Craig Johnson says his title character, a county sheriff in rural Wyoming, has cult-like status thanks to the highly popular TV show based on his books. The 55-year-old Johnson says he remains humble, especially after he recently met an enthusiastic fan of the TV show “Longmire” in a Montana diner.
“I introduced myself and said, ‘I’m Craig Johnson,'” and she goes, ‘So?’ And I said, ‘Well, I’m the guy that writes the books,’ and she said, ‘What books?’ and that’s been on my mind a lot,” he says, laughing. “That should be our motto for every time I go on tour, ‘Yes, there are books!'”
Johnson will appear Saturday at the free festival in Des Moines. “I like to tell stories and talk about the writing and the process,” Johnson says. “Also, my experiences are a little bit unique, being a cowboy writer from a town of 25, my view on these things is a bit different, having Warner Brothers make a television show out of your books. We’ve been on the New York Times best-seller list for seven years in a row.”

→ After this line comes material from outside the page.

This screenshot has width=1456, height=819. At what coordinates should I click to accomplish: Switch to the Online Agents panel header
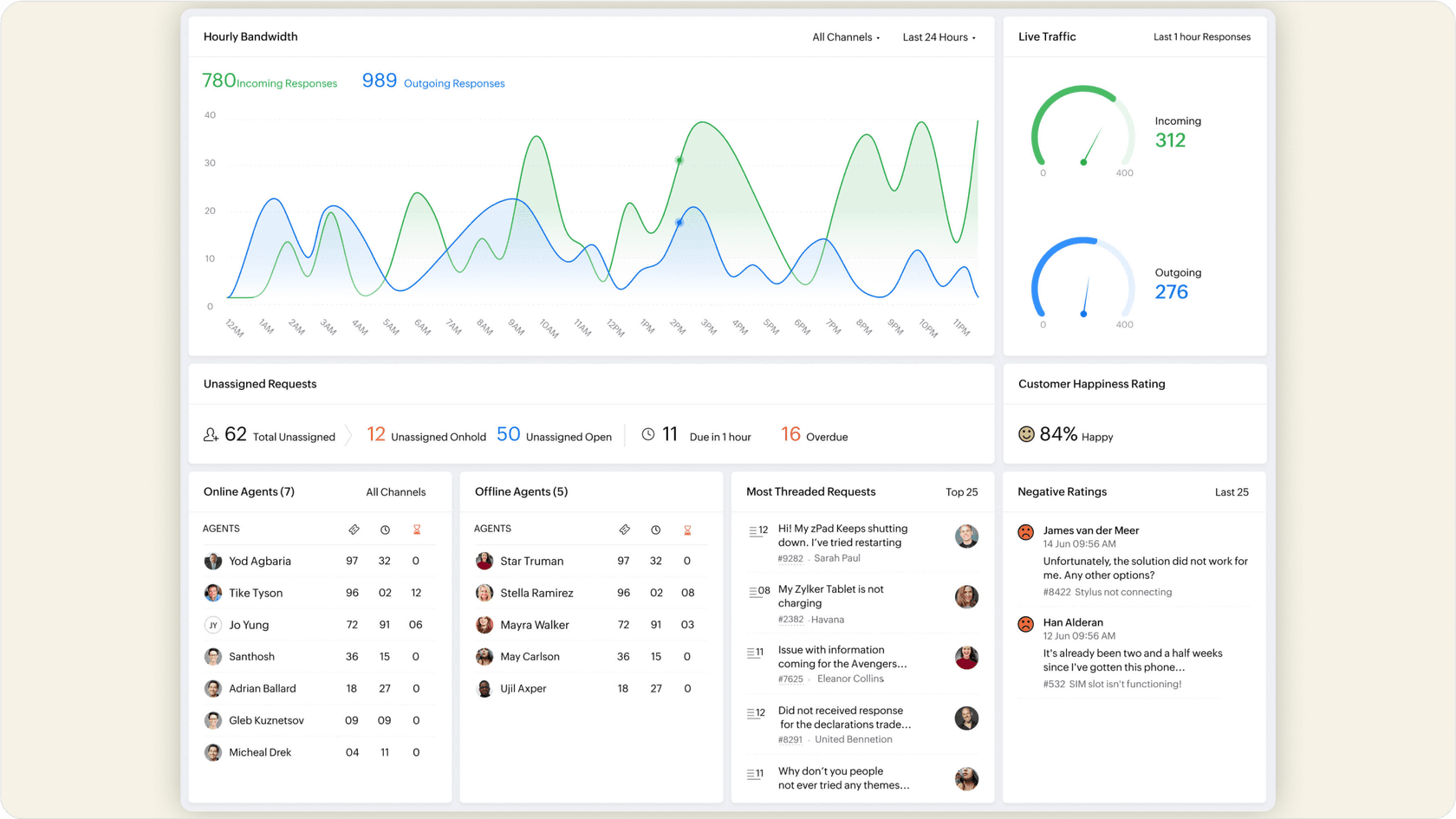click(249, 491)
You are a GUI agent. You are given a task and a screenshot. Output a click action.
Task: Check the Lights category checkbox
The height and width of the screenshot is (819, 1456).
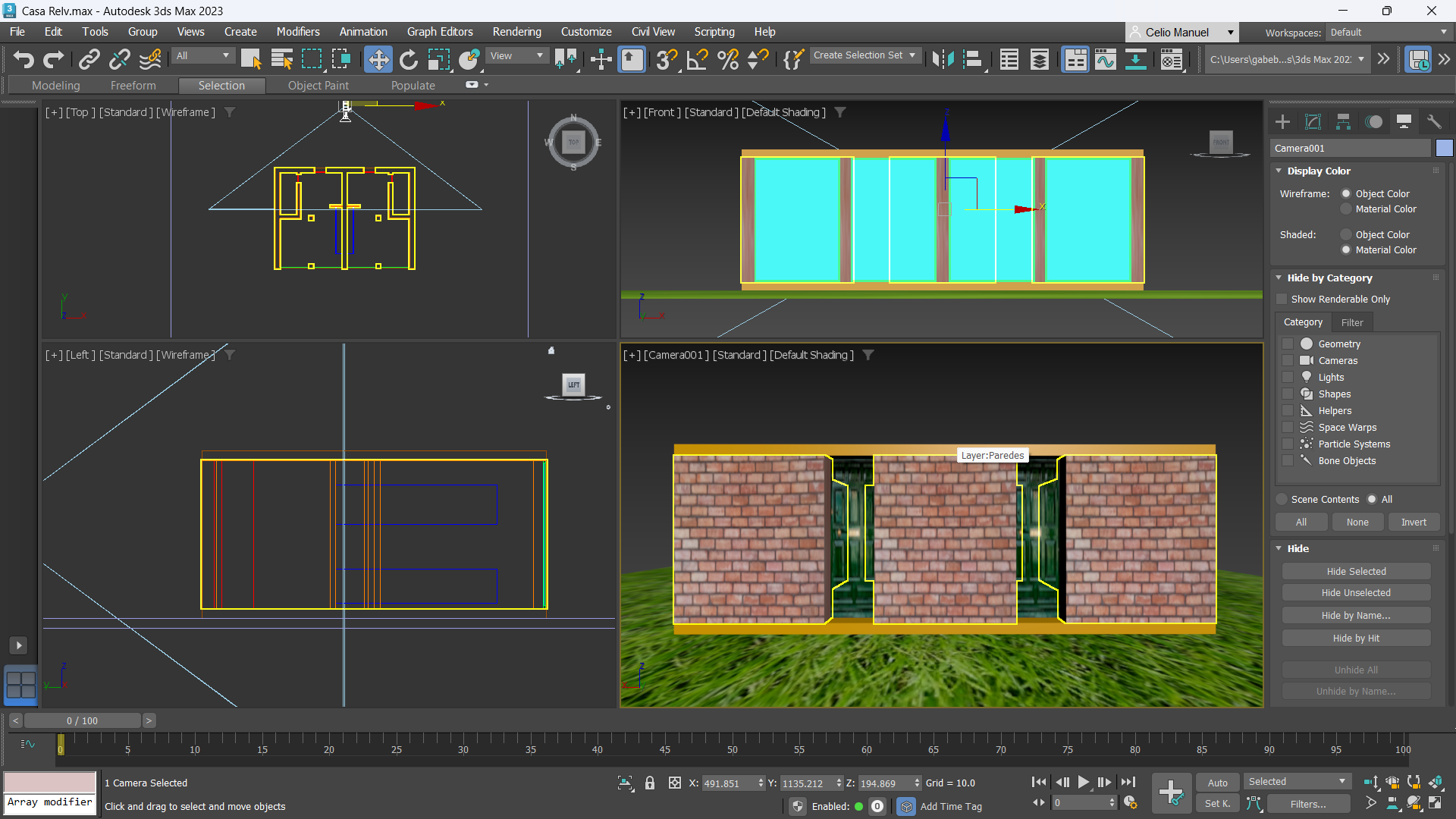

The TV show had a very successful run on A&E, drawing nearly 6 million viewers a night, but it was abruptly canceled after three seasons despite strong viewership. It was baffling to Johnson.
“It always struck me as kind of silly to cancel the highest-rated scripted drama you ever had, but it really did turn us from a basic cable television show into being a cult,” Johnson says. “There’s this group, the Longmire Posse, which seems to be all over the country and they took it personally that this very successful TV show was suddenly just dropped.”

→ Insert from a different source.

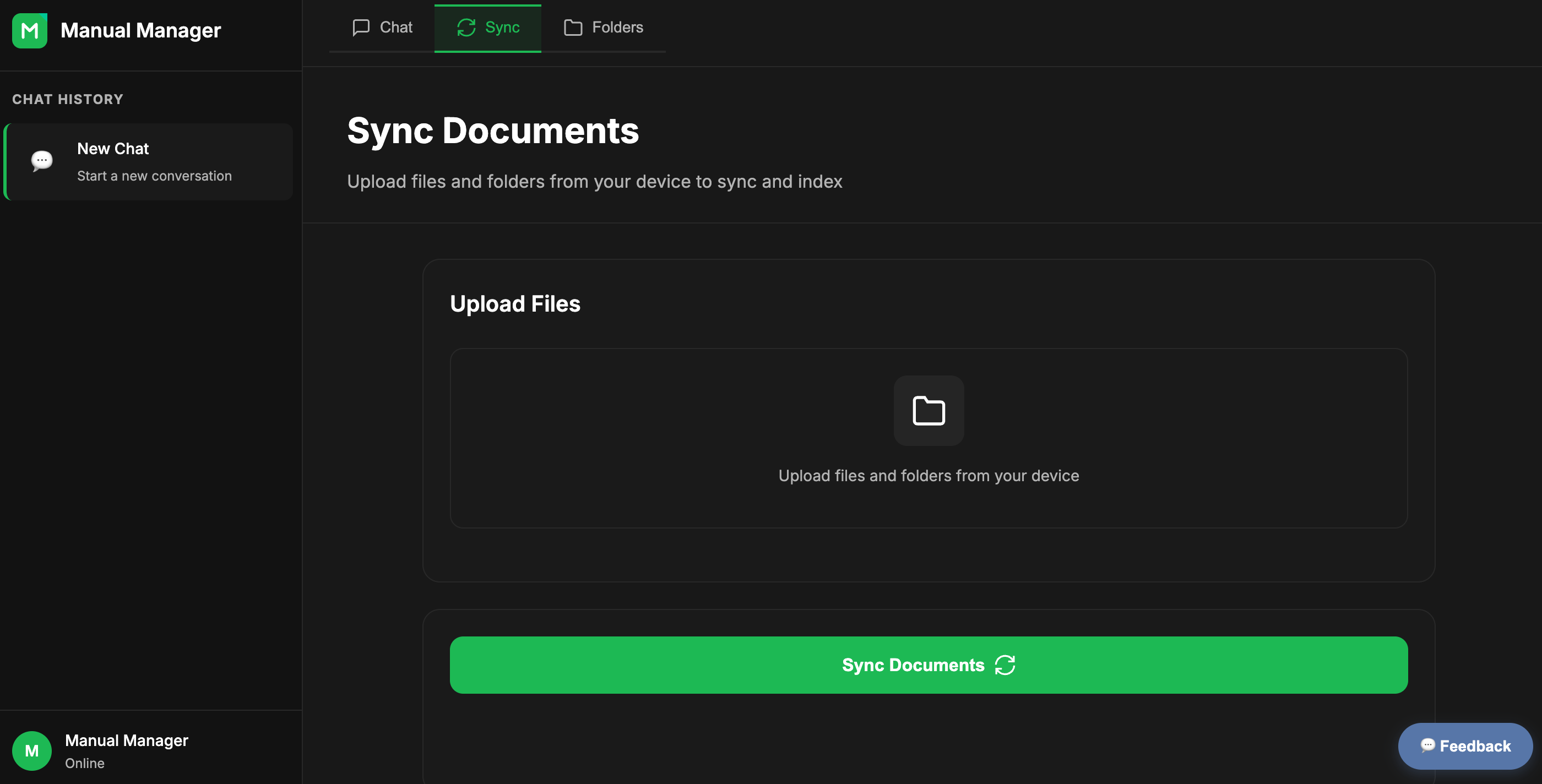Click the speech icon on the Feedback button
The image size is (1542, 784).
click(1428, 745)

Three months after being canceled by A&E, Netflix picked up “Longmire” for a fourth season. The fifth season is now in production and is scheduled for release this fall.
Johnson says he has a “wonderful relationship” with the producers of the show and he’s been afforded some editorial control of the program as its creative consultant. “They send me the scripts and then I go through the scripts and give them a line and send the information back,” he says. “We agree on some stuff. We disagree on some stuff, but the key element here is realizing that television and movies are just a little bit of a different form than novels and what works really well in novels might not be exactly right for Hollywood.”
Johnson lives in the town of Ucross, Wyoming, population 25. He’s to appear on the main stage of the two-day Wonder of Words Festival at 4:30 p.m. on Saturday in Des Moines. The free event features presentations and signings by dozens of authors, as well as workshops, panels, literary exhibits, book sales, children’s entertainment and food trucks.